Back to America's culinary variety
US comfort foods are appealing after nearly a decade of living in Brazil.
Bruce Lipsky/The Florida Times-Union/AP/File
After living in Rio de Janeiro for nearly a decade, this year I decided to return to the United States. It was a tough decision to leave the warm climate, beautiful Copacabana beach, the music, the people – so tough, in fact, that I had to sit down and make a list of all the reasons why I really should go back to New York.
Surprise, surprise: I finished my list and discovered that almost every reason I'd written, besides the obvious and overriding fact that I missed my family, was – food!
So, what's wrong with Brazilian food? Nothing, really. I hadn't even realized how much I'd missed the food in the US until I sat down to make that list.
There were certain things I'd missed all along, of course, but I had ways of getting around them.
For one thing, I made sure that whoever came to visit me would bring a big jar of peanut butter. (Peanut butter is rare in Rio, and it's usually unappetizingly loaded with sugar.)
That seemed to satisfy me for the most part. That is, until I decided to go home.
Then it was as if all my repressed desires for what I used to eat at home in New York just bubbled up like Old Faithful.
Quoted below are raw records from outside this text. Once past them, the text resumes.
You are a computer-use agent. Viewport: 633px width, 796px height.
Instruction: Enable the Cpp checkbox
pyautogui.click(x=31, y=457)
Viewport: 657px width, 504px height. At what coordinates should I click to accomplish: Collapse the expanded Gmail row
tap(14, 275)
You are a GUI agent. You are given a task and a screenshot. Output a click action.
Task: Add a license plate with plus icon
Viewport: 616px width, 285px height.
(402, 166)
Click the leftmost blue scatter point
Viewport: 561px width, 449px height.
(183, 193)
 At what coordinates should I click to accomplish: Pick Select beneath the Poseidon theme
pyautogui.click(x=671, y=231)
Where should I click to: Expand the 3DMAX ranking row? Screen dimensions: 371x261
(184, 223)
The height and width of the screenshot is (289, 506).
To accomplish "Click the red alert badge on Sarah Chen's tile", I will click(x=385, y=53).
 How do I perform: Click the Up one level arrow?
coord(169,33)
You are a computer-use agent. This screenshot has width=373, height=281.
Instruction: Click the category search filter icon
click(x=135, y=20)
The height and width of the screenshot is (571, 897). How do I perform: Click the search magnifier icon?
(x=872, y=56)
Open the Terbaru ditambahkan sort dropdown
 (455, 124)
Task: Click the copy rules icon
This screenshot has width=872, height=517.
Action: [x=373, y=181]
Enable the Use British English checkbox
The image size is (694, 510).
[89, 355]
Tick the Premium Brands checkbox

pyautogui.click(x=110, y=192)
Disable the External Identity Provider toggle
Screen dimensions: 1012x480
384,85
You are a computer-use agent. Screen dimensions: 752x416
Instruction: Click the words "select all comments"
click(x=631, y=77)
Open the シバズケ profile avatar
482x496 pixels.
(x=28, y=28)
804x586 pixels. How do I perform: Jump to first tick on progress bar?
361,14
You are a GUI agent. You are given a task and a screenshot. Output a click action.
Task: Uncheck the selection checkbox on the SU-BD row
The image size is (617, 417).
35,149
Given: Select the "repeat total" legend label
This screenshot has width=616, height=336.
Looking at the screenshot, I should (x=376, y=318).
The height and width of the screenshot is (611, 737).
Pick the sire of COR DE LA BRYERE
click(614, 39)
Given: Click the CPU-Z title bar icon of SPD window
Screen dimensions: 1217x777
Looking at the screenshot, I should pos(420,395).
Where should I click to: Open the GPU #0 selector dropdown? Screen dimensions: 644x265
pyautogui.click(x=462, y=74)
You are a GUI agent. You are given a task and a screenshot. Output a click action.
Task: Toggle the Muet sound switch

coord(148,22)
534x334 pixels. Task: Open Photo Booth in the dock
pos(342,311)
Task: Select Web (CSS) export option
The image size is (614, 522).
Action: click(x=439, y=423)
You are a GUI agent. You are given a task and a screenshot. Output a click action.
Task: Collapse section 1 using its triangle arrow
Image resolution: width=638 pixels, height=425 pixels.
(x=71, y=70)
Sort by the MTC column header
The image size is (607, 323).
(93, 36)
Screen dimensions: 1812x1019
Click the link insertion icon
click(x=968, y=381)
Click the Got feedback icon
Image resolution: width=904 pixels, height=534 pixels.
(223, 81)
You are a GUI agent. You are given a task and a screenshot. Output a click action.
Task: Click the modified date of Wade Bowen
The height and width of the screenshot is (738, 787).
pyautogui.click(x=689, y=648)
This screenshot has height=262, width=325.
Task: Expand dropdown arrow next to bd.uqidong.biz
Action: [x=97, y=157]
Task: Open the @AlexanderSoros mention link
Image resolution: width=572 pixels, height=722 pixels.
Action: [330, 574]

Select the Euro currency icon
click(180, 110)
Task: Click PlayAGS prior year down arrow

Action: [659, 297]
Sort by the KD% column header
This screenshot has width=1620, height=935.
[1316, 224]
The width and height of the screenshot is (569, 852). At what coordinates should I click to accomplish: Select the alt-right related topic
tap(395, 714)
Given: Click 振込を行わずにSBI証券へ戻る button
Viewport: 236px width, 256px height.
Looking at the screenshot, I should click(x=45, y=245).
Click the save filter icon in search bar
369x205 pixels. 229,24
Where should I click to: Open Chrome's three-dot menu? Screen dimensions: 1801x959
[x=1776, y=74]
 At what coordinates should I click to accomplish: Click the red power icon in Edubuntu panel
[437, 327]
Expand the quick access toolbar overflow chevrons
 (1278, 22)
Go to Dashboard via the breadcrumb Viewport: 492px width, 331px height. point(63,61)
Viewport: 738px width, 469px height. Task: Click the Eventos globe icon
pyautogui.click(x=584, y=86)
What I really missed was the vast variety of international foods in Manhattan. I longed to savor some crunchy, lemony pad Thai noodles, or to wrap up some spicy lentils in soft, spongy Ethiopian injera bread, or to scarf down some spicy Korean kimchi.
I particularly missed the old standby – Chinese food. Rio has Chinese restaurants, but comida chinesa is a pale imitation of the New York variety, probably because the cooks in Rio's Chinese restaurants have names like João and Gustavo instead of Zhang and Wei.
Not to mention the fact that Chinese and Japanese food are often confused. One of the specialties you can order from the Rio Chinese takeout chain, China in Box, for instance, is yakisoba (Japanese, right?), a mess of overcooked noodles and unidentified vegetables with a few hunks of chicken or beef.
But it wasn't just types of cuisine I missed. It was the silly stuff like Mallomars and Pop-Tarts (OK, OK, I know, just bear with me here) and even York peppermint patties. (For some reason, Brazilians just don't associate mint and chocolate as a happy combo for a candy bar.)
I also missed Triscuits, bagels, pickled herring, V-8 juice, cocoa with marshmallows in little envelopes, sour cream (yep, that's right – no sour cream in Rio), cranberry juice, grapefruit, sweet corn (the corn in Brazil is the kind we Americans feed to our cattle – tough and fibrous), and New York light deli rye bread with caraway seeds.
Shall I go on? I could – there were at least 20 more items on my list.
Seriously, I have nothing against Brazilian food. I'm always happy enough to eat rice, beans, a piece of chicken, and a "salad." (In Brazil, salads are often made of cold, cooked vegetables with a couple of hard-boiled quail eggs.)
There is one thing I'll really miss, though – the ubiquitous Brazilian juice bars where you can get all kinds of tropical juices, either plain or mixed together in a blender. My favorite was a thick, almost sherbetlike "juice" made of dark little berries from northeastern Brazil, called açaí. It's so substantial that it seems more like a meal than a juice, and most people eat it with a spoon.
When I first got back to New York, it seemed that not much had changed. I could still get my favorite canned refried beans and tostada shells (and those yummy canned chopped green chiles), my favorite brown sugar Pop-Tarts were still on the shelf, and the variety of chocolate goodies was still as mind-boggling as ever.
I was ready to try it all, and some new stuff, too, wherever I could find it.
So after I picked up the obligatory nostalgia-busting supermarket items, I did what any self-respecting New Yorker would do – I looked in Time Out magazine, which has a comprehensive list of restaurants featuring every kind of cuisine imaginable, and I started to make a mental list of which ones I'd visit first.
However, I opted to pass on a new midtown Mexican restaurant that featured grasshopper tacos, even though the reviewer swore they were as tasty as "Cracker Jack peanuts." I'll take my Cracker Jack peanuts straight, thank you very much.
As I headed out for my first New York restaurant meal in a long time (I decided on Thai food to start), I thought about how much I actually would miss Rio. Naturally, I would miss the music and the beach and the people, but also the mouthwatering, deep-orange papayas; the endless variety of vitaminas (fruit smoothies); and even the odd vegetables that are rarely – if ever – seen in the US, such as giló, a small, green, slightly bitter cousin of the eggplant.
But I have to admit I'm glad to be back to the never-ending cornucopia of goodies right here at home. Look out, pad Thai noodles, here I come!